Depuis 2006, nous avons investi plus de deux milliards d'euros dans le pays». Je serais curieux de savoir combien il a investi en Algérie si toutefois il a investi depuis 2001. En France, il finance et injecte des milliards ; en Algérie, il se fait soutenir par le Trésor public. Je ne comprends pas ce traitement différencié, surtout qu'un investissement en Algérie est plus rentable qu'en France et ce, pour une réduction de trois charges fondamentales : l'énergie, la main d'œuvre et le transport. Voila un bon argument pour une délocalisation bien négociée.

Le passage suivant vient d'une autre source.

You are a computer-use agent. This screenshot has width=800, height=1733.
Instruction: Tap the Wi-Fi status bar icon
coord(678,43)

En 2012, lorsque le «géant mondial» arrivait difficilement à produire 580 000 tonnes d'acier, le Premier ministre de l'époque, Ahmed Ouyahia, avait promis que l'Etat empêcherait la fermeture du complexe, alors confronté à une crise de trésorerie. En France, on l'oblige à investir pour l'autoriser à rester. En Algérie, le Trésor injecte des fonds dans ses déficits pour lui permettre de rester !

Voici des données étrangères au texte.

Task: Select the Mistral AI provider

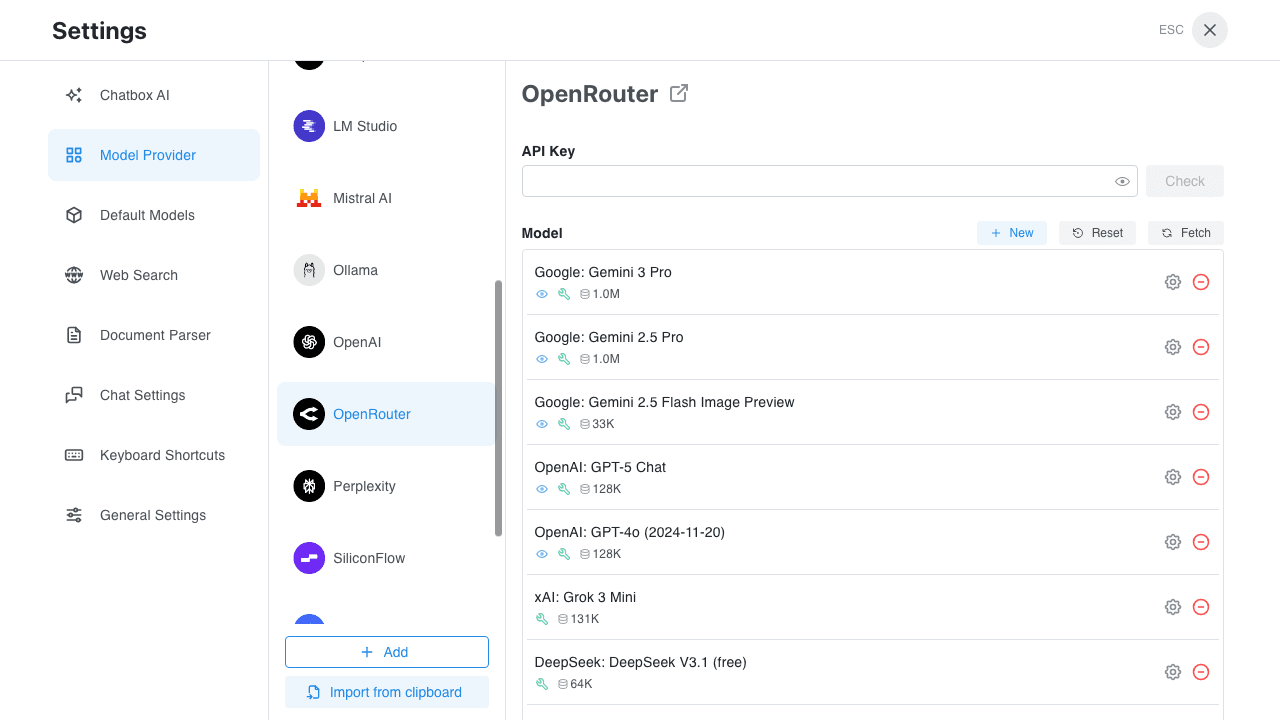Action: tap(362, 198)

- La lecture du pacte d'actionnaires révèle l'existence d'une clause qui engage ArcelorMittal à rester dans l'actionnariat de la filiale algérienne pendant une durée minimale de 7 ans. Ce retrait anticipé ouvre-t-il la voie à un contentieux et donne-t-il droit à réparation à la partie algérienne ?
Non, puisque il ne s'agit pas d'un retrait unilatéral d'ArcelorMittal mais d'un retrait consensuel, accepté par la partie algérienne. Il s'agit d'une clause stabilisatrice courante dans les pactes d'actionnaires, qui vise à prémunir les entreprises des effets pervers et déstabilisants des retraits intempestifs des actionnaires.

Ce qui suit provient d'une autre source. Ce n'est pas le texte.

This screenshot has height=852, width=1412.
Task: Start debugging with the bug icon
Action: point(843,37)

Naturellement, ArcelorMittal est bénéficiaire puisque dorénavant, elle sera prestataire de services rémunérée par une part fixe inconditionnelle et une part hypothétique variable. Elle s'est débarrassée d'une position gênante qui l'associait aux pertes dans une entreprise déficitaire. De plus, ArcelorMittal a échoué dans la réalisation de bénéfices en tant qu'actionnaire, il n'y a pas de raison qu'il réussisse en tant que prestataire…
- Comment évaluez-vous ce partenariat qui vient de prendre fin ?
Au terme de douze années, ArcelorMittal a failli dans l'exécution du business plan pour lequel il s'est engagé. Il n'a consenti aucun investissement financier et a bénéficié du soutien de l'Etat via les banques. Il n'a procédé à aucun transfert effectif de technologie et n'a fait preuve d'aucune performance managériale. Le complexe est dans le même état où il l'a trouvé, si ce n'est pire.
Aujourd'hui, ArcelorMittal se retire de l'actionnariat de façon anticipée, en violation du pacte d'actionnaires, et reprend une position contractuelle très confortable dans le cadre d'une assistance technique. Notons, avec tout cela, cette phrase irritante par sa condescendance et son paternalisme de Davinder Chugh, de la direction générale du groupe ArcelorMittal et directeur monde du segment A1CIS, qui a déclaré, au terme de cet accord : «Nous sommes heureux de pouvoir soutenir le gouvernement algérien à réaliser ce plan dans l'intérêt de la société du pays.»
- Est-ce que vous soutenez que l'Algérie défend mal ses intérêts ?
Dans cette affaire, la partie algérienne a fait preuve d'une incompétence au plan managérial et d'une mauvaise gouvernance au plan politique.